[THE DATA Boundary: Start]
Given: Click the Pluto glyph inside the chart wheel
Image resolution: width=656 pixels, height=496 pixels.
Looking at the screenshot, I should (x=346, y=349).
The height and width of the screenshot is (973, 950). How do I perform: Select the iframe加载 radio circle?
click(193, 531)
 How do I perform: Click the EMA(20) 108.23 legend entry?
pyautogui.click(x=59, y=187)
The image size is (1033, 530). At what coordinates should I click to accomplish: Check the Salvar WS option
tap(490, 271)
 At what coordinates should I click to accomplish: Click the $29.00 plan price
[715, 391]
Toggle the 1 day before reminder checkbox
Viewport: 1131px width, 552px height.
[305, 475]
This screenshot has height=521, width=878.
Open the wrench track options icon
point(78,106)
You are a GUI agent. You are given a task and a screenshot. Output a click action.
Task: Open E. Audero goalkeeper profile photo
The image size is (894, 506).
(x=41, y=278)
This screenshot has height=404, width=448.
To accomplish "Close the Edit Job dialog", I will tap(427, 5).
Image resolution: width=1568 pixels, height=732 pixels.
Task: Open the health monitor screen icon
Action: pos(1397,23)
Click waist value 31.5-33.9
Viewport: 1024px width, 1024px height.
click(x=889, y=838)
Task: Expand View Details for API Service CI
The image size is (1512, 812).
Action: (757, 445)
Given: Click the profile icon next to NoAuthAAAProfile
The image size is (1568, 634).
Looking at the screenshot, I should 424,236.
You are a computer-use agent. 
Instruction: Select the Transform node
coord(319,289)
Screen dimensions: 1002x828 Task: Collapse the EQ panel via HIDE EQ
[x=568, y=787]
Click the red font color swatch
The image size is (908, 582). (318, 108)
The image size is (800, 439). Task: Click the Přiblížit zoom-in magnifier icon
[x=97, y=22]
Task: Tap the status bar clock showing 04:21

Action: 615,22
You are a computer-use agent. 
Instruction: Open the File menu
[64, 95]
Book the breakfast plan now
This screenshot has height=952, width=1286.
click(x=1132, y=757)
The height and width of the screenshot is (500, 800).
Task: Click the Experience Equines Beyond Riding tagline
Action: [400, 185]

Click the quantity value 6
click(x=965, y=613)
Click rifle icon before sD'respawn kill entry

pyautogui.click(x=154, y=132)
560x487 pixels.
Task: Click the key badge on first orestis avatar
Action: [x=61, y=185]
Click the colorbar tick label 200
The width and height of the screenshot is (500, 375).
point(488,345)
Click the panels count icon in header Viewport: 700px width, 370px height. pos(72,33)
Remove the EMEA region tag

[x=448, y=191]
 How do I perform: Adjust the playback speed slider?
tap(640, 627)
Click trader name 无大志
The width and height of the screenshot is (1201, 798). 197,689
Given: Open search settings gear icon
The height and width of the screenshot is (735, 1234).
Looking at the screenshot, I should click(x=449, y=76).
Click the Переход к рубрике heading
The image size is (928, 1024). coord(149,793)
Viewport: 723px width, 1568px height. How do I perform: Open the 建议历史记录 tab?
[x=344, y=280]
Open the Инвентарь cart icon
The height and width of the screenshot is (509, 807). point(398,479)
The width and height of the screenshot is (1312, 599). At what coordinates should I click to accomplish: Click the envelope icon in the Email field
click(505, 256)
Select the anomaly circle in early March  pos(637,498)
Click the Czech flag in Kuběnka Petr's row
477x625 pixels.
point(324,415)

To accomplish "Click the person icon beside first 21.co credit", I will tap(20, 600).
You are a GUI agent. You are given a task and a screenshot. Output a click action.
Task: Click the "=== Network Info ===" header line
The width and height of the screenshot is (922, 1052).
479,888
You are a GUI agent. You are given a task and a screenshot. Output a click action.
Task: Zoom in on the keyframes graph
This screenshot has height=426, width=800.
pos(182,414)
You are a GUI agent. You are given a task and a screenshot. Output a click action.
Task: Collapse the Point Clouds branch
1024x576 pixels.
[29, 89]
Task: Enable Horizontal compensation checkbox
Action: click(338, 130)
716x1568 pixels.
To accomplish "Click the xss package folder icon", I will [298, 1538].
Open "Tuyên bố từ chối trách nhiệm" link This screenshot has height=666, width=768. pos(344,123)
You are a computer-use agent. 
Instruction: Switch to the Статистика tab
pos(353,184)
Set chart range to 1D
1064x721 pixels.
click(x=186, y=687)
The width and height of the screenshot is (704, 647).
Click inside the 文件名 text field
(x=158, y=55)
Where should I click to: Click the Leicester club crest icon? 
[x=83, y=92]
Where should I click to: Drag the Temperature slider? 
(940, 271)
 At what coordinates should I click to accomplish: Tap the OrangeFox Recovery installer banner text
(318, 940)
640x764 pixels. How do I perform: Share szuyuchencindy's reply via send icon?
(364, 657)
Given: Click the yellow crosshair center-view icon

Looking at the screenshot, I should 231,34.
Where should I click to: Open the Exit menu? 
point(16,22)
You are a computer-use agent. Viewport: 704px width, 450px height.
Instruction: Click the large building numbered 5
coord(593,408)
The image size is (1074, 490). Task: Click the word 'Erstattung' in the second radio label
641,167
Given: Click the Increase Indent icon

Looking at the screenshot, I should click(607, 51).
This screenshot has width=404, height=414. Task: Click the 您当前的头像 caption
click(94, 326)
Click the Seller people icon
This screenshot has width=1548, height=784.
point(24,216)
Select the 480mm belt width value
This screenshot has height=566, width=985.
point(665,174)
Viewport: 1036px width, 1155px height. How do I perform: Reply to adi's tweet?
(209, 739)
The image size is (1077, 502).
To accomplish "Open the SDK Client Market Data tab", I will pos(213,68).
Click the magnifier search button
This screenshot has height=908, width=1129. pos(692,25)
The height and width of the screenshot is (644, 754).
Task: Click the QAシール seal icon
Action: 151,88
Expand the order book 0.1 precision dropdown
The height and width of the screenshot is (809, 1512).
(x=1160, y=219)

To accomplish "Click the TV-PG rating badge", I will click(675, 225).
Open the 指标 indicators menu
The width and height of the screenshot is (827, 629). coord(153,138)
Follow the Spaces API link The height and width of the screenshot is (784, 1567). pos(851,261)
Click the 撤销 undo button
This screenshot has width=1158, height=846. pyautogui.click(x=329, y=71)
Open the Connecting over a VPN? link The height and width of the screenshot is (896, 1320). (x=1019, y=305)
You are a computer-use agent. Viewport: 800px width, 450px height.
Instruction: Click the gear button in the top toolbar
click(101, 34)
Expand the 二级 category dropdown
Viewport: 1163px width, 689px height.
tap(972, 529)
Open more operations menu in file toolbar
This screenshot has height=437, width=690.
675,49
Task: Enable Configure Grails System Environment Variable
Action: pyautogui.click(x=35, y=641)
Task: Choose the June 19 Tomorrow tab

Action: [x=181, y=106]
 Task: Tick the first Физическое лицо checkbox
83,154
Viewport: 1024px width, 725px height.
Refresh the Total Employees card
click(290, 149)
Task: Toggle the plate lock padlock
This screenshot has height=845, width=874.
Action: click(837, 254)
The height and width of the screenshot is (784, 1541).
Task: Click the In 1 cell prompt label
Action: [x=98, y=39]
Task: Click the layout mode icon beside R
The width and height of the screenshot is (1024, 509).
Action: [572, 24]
[THE DATA Boundary: End]
> [TASK TO COMPLETE]: Go through the entries and copy every line with "link".

> [RESULT OF THIS TASK]:
Open "Tuyên bố từ chối trách nhiệm" link This screenshot has height=666, width=768. pos(344,123)
Follow the Spaces API link The height and width of the screenshot is (784, 1567). pos(851,261)
Open the Connecting over a VPN? link The height and width of the screenshot is (896, 1320). (x=1019, y=305)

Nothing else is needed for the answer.